BRIANW

By BRIANW

Beware, Bull In Field (Ha Ha)!, Belmont Gardens

Today we had to escape the house for a couple of hours as we seem to be living in Power Tool Street at the moment. Two doors up the house was sold and the new owners are now in the process of ripping it to pieces (the whole back and front gardens have ben obliterated, walls are being removed and skip after skip is being filled up) and the noise has ben horrendous at times. Then just across from us lives a family whose son is a tree surgeon/landscape gardener who has decided to bring back huge logs of wood and proceed to chainsaw them in the front garden and then attack the smaller pieces with an axe. To nicely finish things off he then gets a huge leaf blower to blow all the sawdust into the road (if we're very lucky (not) he does this with his top off so he's earned the moniker "Top Off Boy"!) The next house to his has a bloke who uses a circular saw on his driveway to cut planks of wood into even smaller planks of wood. It's been driving us a bit doolally as we can't sit in our garden some days or even hear the telly properly and certainly not concentrate on a book.
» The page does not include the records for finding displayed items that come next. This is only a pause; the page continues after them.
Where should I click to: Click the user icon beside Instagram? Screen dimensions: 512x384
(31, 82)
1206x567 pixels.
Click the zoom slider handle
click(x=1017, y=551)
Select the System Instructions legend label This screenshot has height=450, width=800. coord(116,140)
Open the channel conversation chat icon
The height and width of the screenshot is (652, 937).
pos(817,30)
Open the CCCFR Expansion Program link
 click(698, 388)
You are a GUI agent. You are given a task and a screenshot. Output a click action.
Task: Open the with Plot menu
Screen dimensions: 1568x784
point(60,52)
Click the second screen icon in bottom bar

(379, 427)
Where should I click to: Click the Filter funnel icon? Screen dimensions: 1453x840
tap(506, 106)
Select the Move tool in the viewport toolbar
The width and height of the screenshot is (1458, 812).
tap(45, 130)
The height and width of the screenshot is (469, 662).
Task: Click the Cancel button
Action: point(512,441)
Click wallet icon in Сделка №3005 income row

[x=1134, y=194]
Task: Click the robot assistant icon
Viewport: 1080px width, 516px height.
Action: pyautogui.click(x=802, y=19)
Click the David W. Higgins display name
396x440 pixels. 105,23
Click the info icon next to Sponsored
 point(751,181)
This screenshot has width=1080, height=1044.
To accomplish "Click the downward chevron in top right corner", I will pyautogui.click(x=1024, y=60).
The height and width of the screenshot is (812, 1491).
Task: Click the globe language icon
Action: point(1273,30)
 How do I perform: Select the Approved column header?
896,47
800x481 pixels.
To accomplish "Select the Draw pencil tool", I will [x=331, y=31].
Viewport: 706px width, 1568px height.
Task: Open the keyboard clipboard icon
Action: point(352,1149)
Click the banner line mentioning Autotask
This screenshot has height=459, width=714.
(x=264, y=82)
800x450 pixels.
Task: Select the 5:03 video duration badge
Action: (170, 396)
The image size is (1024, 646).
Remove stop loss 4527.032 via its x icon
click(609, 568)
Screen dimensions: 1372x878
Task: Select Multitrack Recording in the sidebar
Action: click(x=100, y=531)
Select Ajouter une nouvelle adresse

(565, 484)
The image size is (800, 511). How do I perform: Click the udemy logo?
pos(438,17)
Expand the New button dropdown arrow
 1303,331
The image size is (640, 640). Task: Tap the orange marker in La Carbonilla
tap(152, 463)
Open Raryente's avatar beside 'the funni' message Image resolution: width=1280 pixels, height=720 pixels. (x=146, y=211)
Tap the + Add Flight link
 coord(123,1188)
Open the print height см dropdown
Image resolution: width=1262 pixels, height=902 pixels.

At no point have any of them thought to knock on the door and just say "sorry, I'm afraid it's going to be a bit noisy for a couple of hours" so we have no idea when it will all start up again.
Anyway, back to our trip out - we decided to head to Belmont Gardens near Faversham for a bit of tranquility and peace and quiet. We'd never been before (it was yet another Gardens down a narrow, twisty countryside lane but we found it quickly thanks to Google Maps) and it was only £8 each to get in which was a bit of a bargain. It was a great place to walk round and in no particular order featured the following : a walled garden (see extra for an image looking back towards it), a Coronation Walk (with a pet cemetery at the end!), a kitchen garden, a rockery, a pinetum, an orchard, a shell grotto, a woodland walk, a willow tunnel and some beehives (and that is not everything)!
The back of the house overlooks a sweeping lawn and the parkland beyond, and that's where I took today's image which has a bit of a story attached. At first glance I saw these ornate ironwork gates and the sign on them saying "Beware, Bull In Field" and saw what I thought must be a major flaw in its' design. Surely the bull can just walk (or charge) round the gates and head straight towards anyone standing on the lawn. There seemed to be no change in level between the lawn and the parkland but when I got nearer I spotted this sweeping brick curve. It turns out this represents part of what is called a Ha Ha. In essence a Ha Ha is used to deceive the eye (a bit like an infinity pool) as, from a distance, the landscape looks flat and uinterrupted  but is actually a turfed incline that slopes downwards to a sharply vertical face which is often made of masonary or , as in this case, brick. The drop from the top of the wall to the bottom of the ditch was over six feet so no chance the bull could get up and over. The ornate gates, of course, is where the ground is raised to allow people to cross the Ha Ha but anyone doing so would have to have a key as they are safely padlocked.
By the time we'd done all that walking we were hungry and thirsty so we headed to the converted stables which have been turned into a quirky cafe. We both had a coffee and a lovely piece of cake each and all was right with the world. No banging, no chainsawing, no drilling just a quiet contentment. On the way back home we stopped off in the lovely village of Selling for a pint at the idyllic White Lion just so that we could extend out time away from the house for a little while longer.